- Xingu é um filhote de onça-pintada nascido em 27 de dezembro do ano passado no BioParque Vale Amazônia, em Parauapebas (Pará).
- É filho de Marília, resgatada de cativeiro ilegal, e Zezé, nascido em instituição em Goiás; não pode ser readaptado à natureza.
- O nascimento do Xingu representa a sétima reprodução de onças no parque nos últimos 12 anos, parte de ações de conservação da espécie.
- O nome Xingu foi escolhido por votação pública para homenagear um dos principais afluentes do rio Amazonas; os irmãos Rhudá e Rhuana já foram para outros zoológicos.

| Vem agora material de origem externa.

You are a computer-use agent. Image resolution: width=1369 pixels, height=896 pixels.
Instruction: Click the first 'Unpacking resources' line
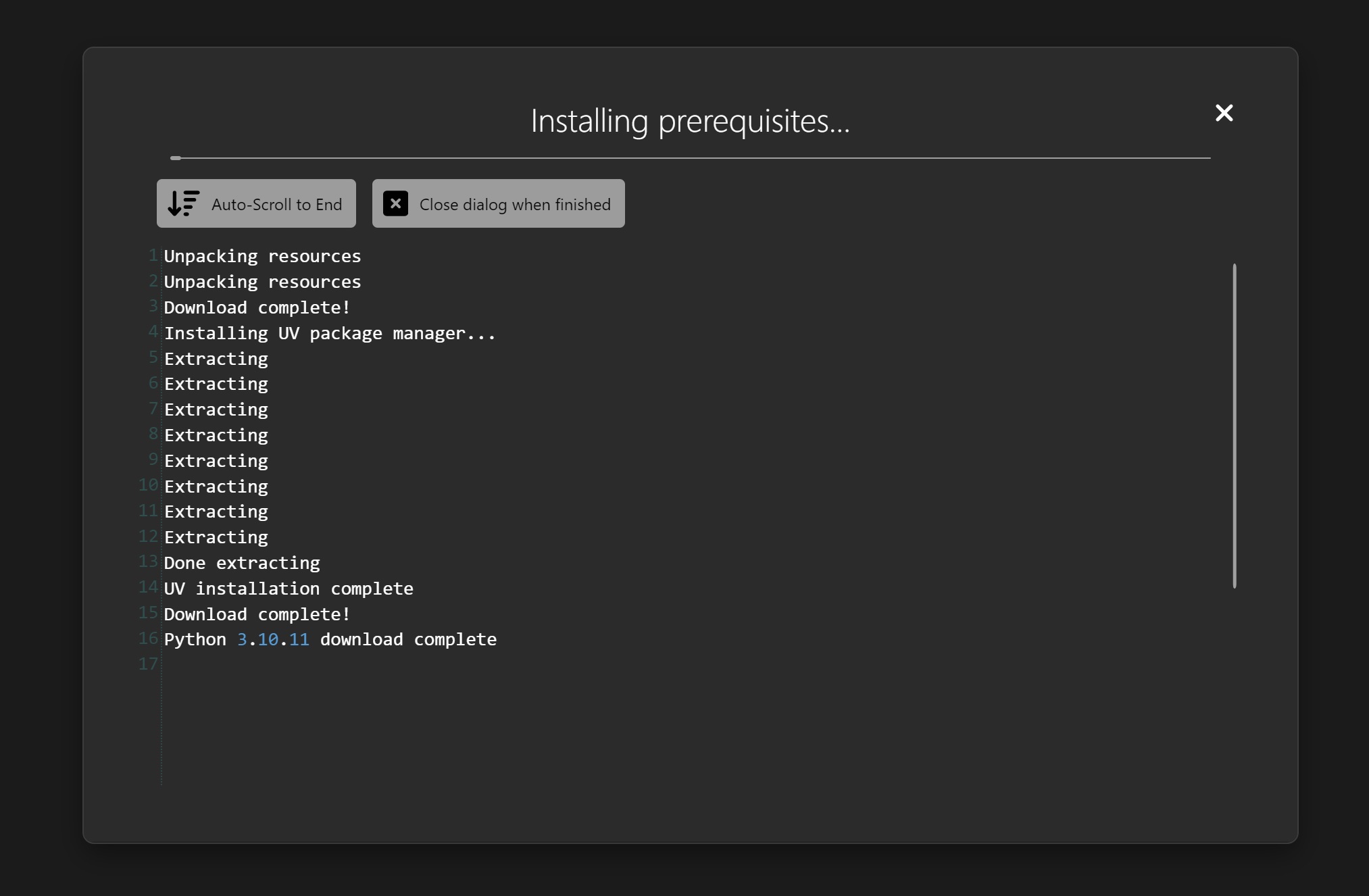pyautogui.click(x=262, y=256)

- O filhote permanece na área de manejo, sob os cuidados da mãe, e ainda não é exibido ao público; deve ir à exposição entre cinco e seis meses de idade.
Xingu é o mais novo habitante do BioParque Vale Amazônia, localizado em Parauapebas, no Pará. O filhote nasceu no dia 27 de dezembro do ano passado e vive na instituição desde então, sob cuidado da mãe.
O parque aponta que Xingu é a sétima reprodução de onça-pintada registrado no BioParque nos últimos 12 anos, reforçando a estratégia de conservação da espécie, considerada símbolo da fauna brasileira.
Os pais de Xingu chegaram ao BioParque vindos de Goiás. Marília foi resgatada de cativeiro ilegal e Zezé nasceu em instituição no estado, filho de animais apreendidos. Ambos não podem ser readaptados à natureza.
Segundo a equipe, a continuidade da reclusão se deve à retirada do habitat natural e à dependência de manejo humano, o que compromete habilidades para a vida livre. A vacinação e o acompanhamento clínico também são realizados.
No momento, Xingu tem cerca de três meses e permanece na área de manejo, sob os cuidados da mãe. Não é possível ainda vê-lo pela visitação. Quando completar cinco ou seis meses, ele poderá ser apresentado aos visitantes, conforme instruções da equipe.
Xingu permanece como atração virtual entre o público, mas a permanência no parque visa a conservação da espécie. A onça-pintada pode chegar a 1,9 metro de comprimento e 80 centímetros de altura, pesando até 135 quilos quando adulta.